ENTRIES PROVIDED:
────
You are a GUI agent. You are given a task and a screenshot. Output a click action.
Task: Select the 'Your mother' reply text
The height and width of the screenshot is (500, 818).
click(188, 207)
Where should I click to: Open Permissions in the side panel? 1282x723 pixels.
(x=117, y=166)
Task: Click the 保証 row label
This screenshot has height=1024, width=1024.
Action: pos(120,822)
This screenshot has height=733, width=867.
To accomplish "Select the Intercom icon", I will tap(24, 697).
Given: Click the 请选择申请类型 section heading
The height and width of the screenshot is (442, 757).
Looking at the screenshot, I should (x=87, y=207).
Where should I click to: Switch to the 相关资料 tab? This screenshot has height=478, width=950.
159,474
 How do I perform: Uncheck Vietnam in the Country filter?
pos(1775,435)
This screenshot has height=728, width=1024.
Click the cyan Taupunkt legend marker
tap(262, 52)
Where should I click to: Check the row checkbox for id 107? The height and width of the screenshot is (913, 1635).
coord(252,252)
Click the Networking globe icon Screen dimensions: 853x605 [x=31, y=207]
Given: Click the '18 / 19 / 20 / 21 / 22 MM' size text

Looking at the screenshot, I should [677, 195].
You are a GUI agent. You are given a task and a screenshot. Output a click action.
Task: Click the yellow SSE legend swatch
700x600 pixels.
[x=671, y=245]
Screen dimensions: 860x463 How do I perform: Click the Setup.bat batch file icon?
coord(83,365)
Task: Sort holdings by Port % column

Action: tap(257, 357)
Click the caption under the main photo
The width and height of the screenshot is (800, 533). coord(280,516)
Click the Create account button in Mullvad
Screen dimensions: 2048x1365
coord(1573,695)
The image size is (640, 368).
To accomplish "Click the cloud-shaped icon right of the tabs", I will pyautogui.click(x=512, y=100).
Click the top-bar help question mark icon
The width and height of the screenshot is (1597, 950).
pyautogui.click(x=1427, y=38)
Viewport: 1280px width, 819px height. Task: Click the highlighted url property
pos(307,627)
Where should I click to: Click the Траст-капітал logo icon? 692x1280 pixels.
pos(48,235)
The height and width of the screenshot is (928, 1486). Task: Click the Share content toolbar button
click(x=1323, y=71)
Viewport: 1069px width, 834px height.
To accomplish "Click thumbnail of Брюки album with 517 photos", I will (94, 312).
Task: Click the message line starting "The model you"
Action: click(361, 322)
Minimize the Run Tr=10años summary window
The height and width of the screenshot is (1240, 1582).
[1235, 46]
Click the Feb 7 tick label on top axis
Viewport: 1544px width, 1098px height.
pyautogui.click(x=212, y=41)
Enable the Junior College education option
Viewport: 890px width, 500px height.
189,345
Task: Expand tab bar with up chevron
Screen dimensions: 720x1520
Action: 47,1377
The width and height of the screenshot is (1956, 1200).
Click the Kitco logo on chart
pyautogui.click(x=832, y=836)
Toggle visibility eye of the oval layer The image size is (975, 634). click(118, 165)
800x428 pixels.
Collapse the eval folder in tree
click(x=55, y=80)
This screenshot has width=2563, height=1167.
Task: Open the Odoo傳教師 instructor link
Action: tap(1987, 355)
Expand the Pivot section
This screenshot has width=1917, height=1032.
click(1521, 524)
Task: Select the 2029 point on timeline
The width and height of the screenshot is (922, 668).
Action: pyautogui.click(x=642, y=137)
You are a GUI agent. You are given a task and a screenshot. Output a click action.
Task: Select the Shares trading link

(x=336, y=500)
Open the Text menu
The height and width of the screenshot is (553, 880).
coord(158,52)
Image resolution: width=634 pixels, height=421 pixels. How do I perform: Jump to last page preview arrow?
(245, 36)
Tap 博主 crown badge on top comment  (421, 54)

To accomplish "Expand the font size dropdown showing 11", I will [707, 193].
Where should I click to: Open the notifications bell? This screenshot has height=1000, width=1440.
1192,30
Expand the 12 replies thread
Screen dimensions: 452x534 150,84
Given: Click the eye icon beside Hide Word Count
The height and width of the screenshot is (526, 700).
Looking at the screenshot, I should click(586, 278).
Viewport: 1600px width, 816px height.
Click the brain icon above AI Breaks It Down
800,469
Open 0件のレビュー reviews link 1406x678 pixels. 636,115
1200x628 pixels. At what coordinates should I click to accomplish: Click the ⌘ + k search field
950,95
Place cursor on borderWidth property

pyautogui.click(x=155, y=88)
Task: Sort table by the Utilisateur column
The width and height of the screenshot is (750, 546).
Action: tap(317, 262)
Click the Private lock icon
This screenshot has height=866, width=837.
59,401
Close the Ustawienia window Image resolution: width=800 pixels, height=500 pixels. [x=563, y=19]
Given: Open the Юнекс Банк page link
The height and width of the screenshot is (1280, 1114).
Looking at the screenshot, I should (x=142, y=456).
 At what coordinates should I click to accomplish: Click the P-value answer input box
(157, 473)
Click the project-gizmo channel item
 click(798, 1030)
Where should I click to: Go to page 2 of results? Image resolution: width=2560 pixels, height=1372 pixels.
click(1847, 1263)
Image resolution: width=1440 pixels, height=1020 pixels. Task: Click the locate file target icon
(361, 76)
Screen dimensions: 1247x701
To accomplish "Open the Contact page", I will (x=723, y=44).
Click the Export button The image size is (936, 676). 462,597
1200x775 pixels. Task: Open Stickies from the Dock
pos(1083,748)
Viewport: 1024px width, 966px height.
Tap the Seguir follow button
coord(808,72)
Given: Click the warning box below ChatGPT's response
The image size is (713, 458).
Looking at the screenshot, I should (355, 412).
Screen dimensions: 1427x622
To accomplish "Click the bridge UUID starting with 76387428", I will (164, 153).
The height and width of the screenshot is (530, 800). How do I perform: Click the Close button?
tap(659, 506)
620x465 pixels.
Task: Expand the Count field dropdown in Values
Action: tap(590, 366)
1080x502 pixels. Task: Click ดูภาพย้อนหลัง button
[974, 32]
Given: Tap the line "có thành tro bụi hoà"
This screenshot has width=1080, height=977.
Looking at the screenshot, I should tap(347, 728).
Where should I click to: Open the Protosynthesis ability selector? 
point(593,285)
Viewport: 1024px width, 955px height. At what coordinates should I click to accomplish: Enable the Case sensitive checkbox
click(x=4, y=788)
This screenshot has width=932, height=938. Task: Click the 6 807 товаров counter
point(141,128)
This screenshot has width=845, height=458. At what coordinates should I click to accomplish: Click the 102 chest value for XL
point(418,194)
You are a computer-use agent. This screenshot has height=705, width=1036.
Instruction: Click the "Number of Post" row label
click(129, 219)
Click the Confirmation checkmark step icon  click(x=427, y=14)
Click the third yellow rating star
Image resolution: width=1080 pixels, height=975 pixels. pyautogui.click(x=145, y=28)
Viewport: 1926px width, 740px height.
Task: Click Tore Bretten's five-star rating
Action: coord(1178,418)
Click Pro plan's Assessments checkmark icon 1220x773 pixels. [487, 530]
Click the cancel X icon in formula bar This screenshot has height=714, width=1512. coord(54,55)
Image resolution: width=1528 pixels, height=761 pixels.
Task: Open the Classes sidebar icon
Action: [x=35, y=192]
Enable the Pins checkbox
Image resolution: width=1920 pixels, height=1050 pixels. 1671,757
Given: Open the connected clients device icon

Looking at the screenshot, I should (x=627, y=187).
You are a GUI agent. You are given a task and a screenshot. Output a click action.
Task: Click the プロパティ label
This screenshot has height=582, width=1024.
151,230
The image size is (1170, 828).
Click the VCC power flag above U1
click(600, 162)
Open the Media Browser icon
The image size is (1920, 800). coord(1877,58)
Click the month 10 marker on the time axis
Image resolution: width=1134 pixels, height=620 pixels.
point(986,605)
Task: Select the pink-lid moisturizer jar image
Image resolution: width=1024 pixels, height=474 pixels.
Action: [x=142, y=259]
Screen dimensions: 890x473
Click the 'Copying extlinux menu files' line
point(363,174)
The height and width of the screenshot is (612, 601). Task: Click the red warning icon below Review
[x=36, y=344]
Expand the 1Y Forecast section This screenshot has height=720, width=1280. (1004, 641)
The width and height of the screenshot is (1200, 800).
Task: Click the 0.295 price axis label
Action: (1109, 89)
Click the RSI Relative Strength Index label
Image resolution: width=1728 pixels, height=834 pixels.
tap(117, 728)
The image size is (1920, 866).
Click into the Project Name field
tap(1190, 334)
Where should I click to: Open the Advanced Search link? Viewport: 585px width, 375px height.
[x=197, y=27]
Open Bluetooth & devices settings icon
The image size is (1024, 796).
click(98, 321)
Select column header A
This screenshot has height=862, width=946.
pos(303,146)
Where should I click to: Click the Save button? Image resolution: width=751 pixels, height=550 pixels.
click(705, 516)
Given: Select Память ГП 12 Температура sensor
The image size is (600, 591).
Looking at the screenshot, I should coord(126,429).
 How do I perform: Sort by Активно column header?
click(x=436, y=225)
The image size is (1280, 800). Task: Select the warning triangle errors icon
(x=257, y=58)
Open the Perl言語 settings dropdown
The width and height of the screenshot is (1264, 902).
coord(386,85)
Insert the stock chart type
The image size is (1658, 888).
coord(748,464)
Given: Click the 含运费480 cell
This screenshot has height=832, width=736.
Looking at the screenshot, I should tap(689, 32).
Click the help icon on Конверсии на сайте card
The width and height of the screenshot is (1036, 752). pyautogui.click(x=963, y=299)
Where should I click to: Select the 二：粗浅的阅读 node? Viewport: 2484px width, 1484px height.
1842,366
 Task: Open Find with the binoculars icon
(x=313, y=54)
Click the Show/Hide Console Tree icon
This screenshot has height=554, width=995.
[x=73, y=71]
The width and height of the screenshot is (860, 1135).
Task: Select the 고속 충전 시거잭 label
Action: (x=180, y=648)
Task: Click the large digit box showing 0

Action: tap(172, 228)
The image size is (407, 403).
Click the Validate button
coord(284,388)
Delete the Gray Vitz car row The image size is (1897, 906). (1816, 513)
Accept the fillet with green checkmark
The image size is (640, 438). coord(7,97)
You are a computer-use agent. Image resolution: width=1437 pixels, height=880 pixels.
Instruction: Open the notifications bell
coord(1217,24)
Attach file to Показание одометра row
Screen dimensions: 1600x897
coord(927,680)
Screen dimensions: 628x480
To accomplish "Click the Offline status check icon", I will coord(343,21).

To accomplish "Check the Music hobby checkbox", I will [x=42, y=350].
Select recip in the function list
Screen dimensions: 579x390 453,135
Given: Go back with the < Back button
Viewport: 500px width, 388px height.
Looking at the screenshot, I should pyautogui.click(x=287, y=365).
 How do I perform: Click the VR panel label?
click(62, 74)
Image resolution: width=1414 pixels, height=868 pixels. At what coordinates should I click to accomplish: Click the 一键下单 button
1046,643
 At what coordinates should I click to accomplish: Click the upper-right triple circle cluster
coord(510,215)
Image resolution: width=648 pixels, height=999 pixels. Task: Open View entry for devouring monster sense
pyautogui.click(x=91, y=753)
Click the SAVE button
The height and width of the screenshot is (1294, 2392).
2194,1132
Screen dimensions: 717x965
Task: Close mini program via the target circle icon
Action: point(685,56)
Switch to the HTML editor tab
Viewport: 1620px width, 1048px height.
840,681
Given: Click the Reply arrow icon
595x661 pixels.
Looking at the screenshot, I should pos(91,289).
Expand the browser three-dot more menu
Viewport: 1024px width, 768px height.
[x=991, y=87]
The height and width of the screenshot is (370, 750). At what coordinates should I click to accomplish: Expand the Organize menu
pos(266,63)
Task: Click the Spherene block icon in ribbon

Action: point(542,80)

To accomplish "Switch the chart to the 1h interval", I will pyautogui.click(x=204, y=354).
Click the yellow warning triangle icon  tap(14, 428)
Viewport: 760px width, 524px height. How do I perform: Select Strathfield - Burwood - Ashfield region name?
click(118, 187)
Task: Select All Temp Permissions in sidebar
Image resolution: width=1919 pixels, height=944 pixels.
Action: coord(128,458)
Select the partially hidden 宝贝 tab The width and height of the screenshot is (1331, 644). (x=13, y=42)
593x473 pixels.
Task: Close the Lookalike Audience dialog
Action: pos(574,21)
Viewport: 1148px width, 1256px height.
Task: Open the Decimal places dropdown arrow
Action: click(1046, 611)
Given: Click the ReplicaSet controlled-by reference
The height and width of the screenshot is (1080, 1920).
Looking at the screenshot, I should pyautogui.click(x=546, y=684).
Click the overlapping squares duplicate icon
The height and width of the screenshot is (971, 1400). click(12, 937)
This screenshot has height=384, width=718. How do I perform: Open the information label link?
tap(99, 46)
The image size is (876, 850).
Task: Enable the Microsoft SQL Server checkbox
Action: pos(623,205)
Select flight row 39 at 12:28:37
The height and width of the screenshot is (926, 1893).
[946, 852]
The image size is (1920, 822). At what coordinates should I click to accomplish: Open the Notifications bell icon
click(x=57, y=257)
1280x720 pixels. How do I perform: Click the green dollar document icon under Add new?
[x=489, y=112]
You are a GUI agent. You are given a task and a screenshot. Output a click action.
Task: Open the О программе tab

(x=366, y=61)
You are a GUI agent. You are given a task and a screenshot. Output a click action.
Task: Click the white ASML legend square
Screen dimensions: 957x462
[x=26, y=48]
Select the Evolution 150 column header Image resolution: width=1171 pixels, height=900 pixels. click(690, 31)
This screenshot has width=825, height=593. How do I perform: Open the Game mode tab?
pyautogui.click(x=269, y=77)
────
YOUR OBJECTIVE:
If a line of the data contains "computer", copy it out.

ANSWER SECTION:
You are a computer-use agent. This screenshot has height=705, width=1036.
You are a computer-use agent. Image resolution: width=1437 pixels, height=880 pixels.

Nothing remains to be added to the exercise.